Nitrogen-containing heterocycles are common motifs in natural and synthetic molecules of pharmaceutical and agrochemical significance.¹ Among them, quinolin-2(1H)-one and its derivatives are ubiquitous subunits of numerous natural products, as well as being an extremely important class of heterocycles due to their wide range of applications in medicinal chemistry.^2–5 In particular, the pyranoquinoline skeleton is often found in various natural products (Fig. 1).⁶ These alkaloids and their derivatives possess a wide range of pharmacological activities such as anti-allergic, anti-inflammatory, anti-pyretic, psychotropic and anti-platelet properties.^7,8 Thus, the synthesis of pyranoquinoline derivatives is, currently, of great interest.

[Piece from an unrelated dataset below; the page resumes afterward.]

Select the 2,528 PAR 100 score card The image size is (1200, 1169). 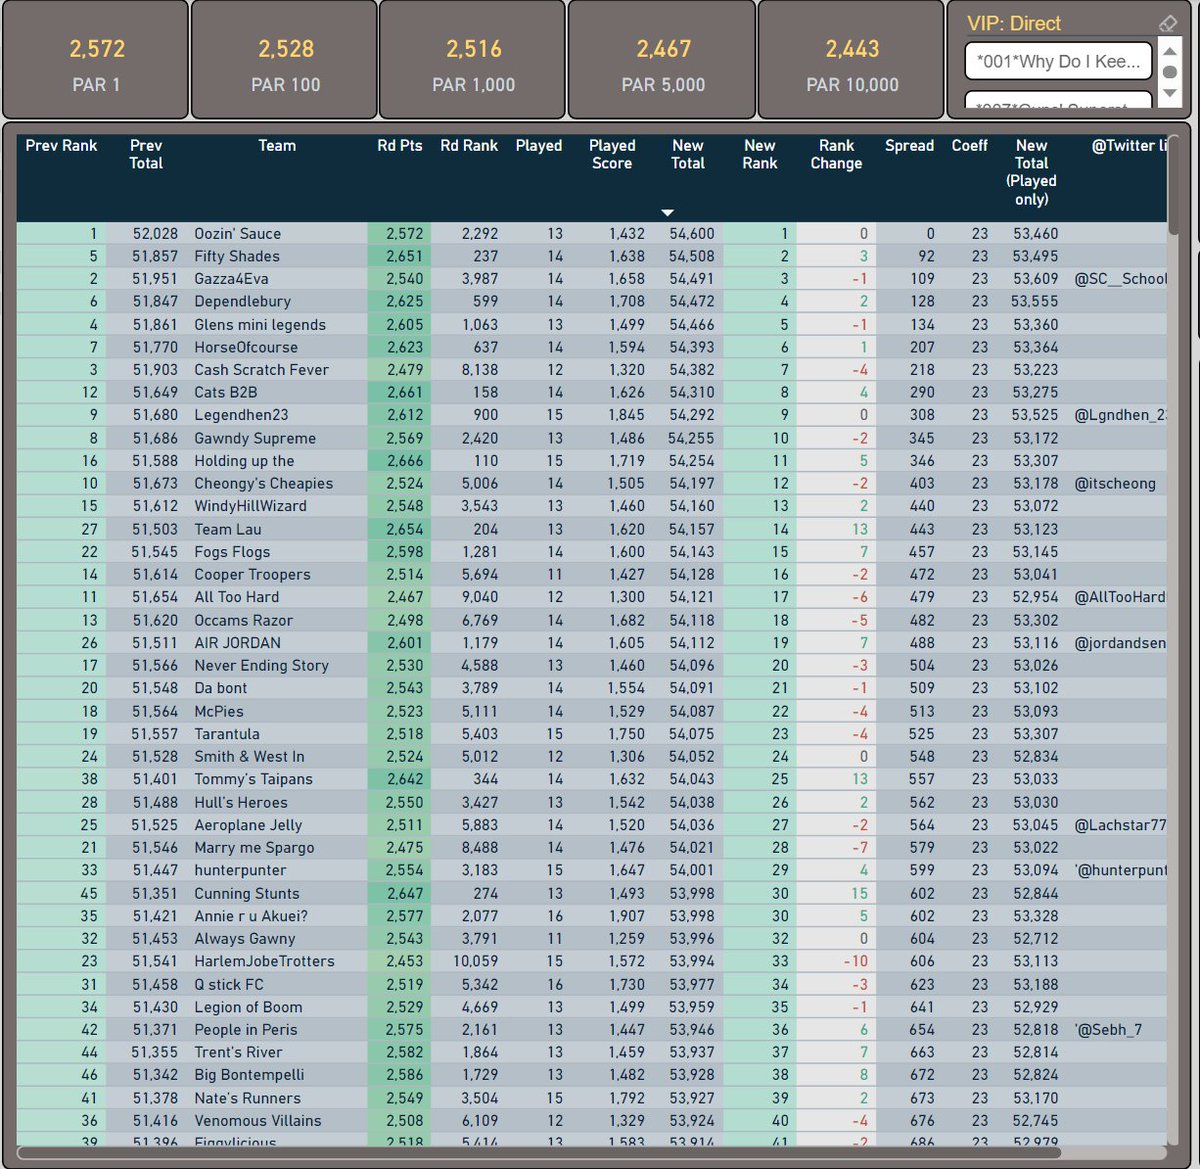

Fig. 1 Examples of bioactive pyranoquinolines.

Recently, there is a remarkable advancement in Prins cyclization for the stereoselective synthesis of oxygen containing heterocycles.⁹ In particular, its intramolecular variation provides a large number of fused/bridged heterocycles and spirocycles such as bicyclo[3.3.1]nonanes, bicyclo[3,2,1]octanes, and oxaspirobicycles.¹⁰ Therefore, it has become a powerful tool for the stereoselective construction of fused-, bridged- and spiro-skeletons. In spite of its potential application in natural products synthesis,¹¹ the scope of this tandem approach has not yet been explored to produce angularly fused tetrahydro-2H-pyrano[3,4-c]quinolines from readily accessible aldehydes and aryl tethered alkynols. Recently, metal catalyzed hydroarylation of alkynes has gained importance in the synthesis of biologically important heterocycles.¹² Among them, Au-catalyzed hydroarylation of alkynes has attained utmost popularity due to their high alkynophilicity and Lewis acidity to promote further C–C or C–X bond formation.^13,14

Results and discussions

Inspired by a recent advancement in multi-catalyst system,¹⁵ we herein disclose a novel cascade strategy for the one-pot synthesis of tetrahydro-2H-pyrano[3,4-c]quinoline derivatives from N-(5-hydroxypent-2-yn-1-yl)-4-methyl-N-phenylbenzene sulfonamide and aldehydes through a multi-catalytic cascade process. As a model reaction, we attempted the coupling of 4a with p-anisaldehyde (5a) using different catalysts. Accordingly, we performed a systematic screening of catalysts in the above reaction (Table 1). To our surprise, no desired product (6a) was obtained by using various Lewis acids such as InCl₃, Sc(OTf)₃, BF₃·OEt₂, TMSOTf and AgSbF₆ (entries a–e, Table 1). However, the use of 10 mol% In(OTf)₃ gave the expected product 6a in low to moderate yields (entries f and g, Table 1). These initial findings prompted us to find out an effective catalytic system for this reaction. Therefore, we further performed this reaction using the combination of In(OTf)₃ and AgSbF₆. But there was no significant improvement in yield (entry h, Table 1). Furthermore, the use of 10 mol% PPh₃AuCl also didn't give the desired product (entry i, Table 1). Though the combination of PPh₃AuCl/AgSbF₆ facilitates the initial hydroarylation, it fails to give the desired product (entry j, Table 1). After screening several catalysts, 10 mol% Ph₃PAuCl/AgSbF₆/In(OTf)₃ in DCE at 0 °C was found to be the best optimized conditions to achieve the product in excellent yield (entry k, Table 1).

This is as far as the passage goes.